За то, что сопротивляешься, за то, что я могу видеть, как льется кровь из глубоких ран, стекая по обнаженным бедрам. За глаза, в которых плескается невыразимое страдание, за твое упорство. Твоей боли мне хватит надолго.
Мэд приподнял Арина за плечи, встряхнул, не давая ему потерять сознание:
С тебя всего одна маленькая просьба. Попроси меня сделать тебя животным. Попроси тебя трахнуть.
Арин отрицательно мотнул головой и попытался закрыть живот руками.
Три.
Больно… Боль крошит сознание на куски, раздирает хищными костлявыми пальцами мягкую плоть, жрет мышцы, прожевывая тупыми беззубыми челюстями кровоточащее мясо, смакует каждый нерв, каждую клетку.
Не видно ничего, что-то плавает перед глазами, какие-то слизистые плети, среди которых задыхаешься, а они лезут внутрь живота и путаются во внутренностях, раздвигая их, устраиваясь там поудобнее, словно змеи.

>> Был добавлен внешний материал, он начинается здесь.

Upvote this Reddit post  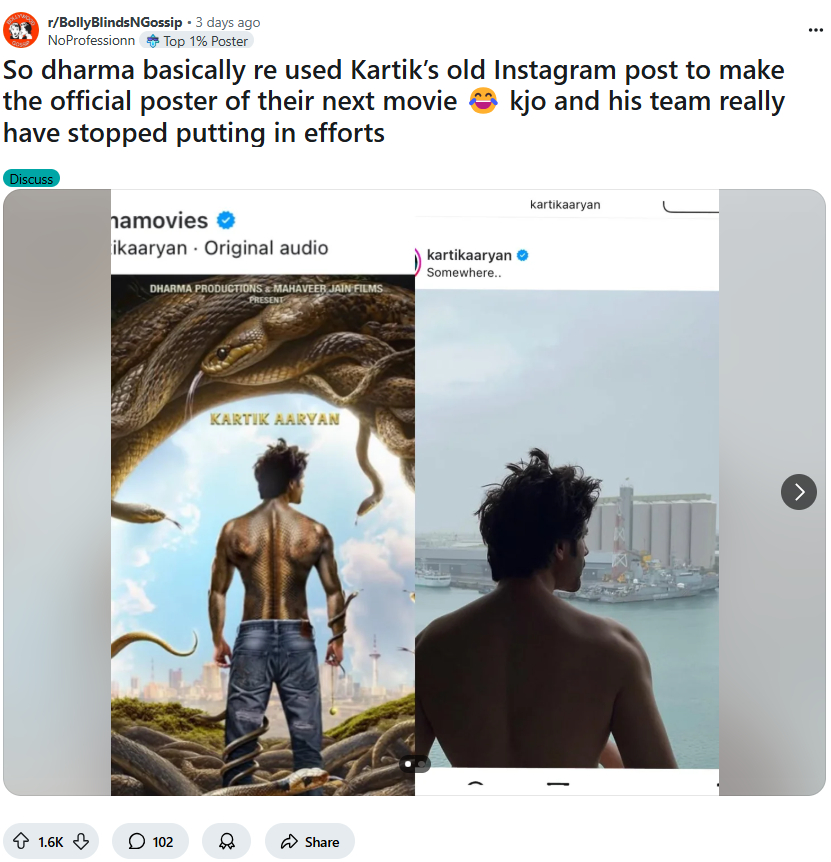[21, 842]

Вкус коньяка на губах, нужно проглотить, иначе…
Четыре.
Больно! Я видел чужую руку на своей руке. Кто-то мертвый трогал мою руку. Зачем она ему? Больно… Змеи обрастают шипами, разевают пасти и принимаются кусок за куском медленно заглатывать меня, цепляясь ядовитыми иголками зубов за незажившие еще разрезы.
Жгучий вкус… Опять коньяк. Захлебнусь же…
Пять.
Муть на мгновение проясняется. Перед глазами красивое лицо с безумными, широко раскрытыми синими глазами, в глубине которых плавает желеобразная масса животного желания. Больно… Я не выдержу… Попросить… ошейник. Странно, кто-то за меня уже ответил — "нет", а значит…
Шесть.
Больно, черт возьми… Я не могу… Я не могу больше… У меня только один выход, другого не дано, иначе боль сожрет меня целиком, переваривая, разъедая кислотой, меня, еще живого… Я же не могу… Я же… Живой.
Лия, я живой…
"Зачем тебе быть тем, кем ты не являешься? Зачем тебе быть ненастоящим, невоспитанный мальчишка? Арин, не надо. Не умирай. Подожди немного, не умирай" Что же мне делать? Что мне делать, скажите кто-нибудь, иначе я не выдержу…
"Выдержишь, придурок. Питомец из тебя никакой. Решай сам. Я тебе не советчик" Пить… Я хочу просто воды. Коньяк, жгучий, мерзкий вкус.
Семь.
Мэд, одурманенный гонкой за чужой болью, возбужденный до предела, уже не осознавая, что делает, услышав сдавленное "нет", перехватил запястье Арина, прижал его руку к кровати, сжал пальцами, легко и умело ломая кость.
Наградой ему был обезумевший от боли взгляд карих глаз и отчаянный крик.
Мало, — сказал Мэд, всаживая клинок ножа между прорвавших кожу белоснежных осколков.
Арин услышал вязкий, мокрый хруст, такой, будто кто-то грызет сахар полным густой крови ртом, увидел, как судорожно сжимаются пальцы наполовину оторванной кисти руки. Увидел и понял, что произойдет дальше. Вспомнил легкие могильные прикосновения неведомого существа к своей руке, вспомнил и все понял.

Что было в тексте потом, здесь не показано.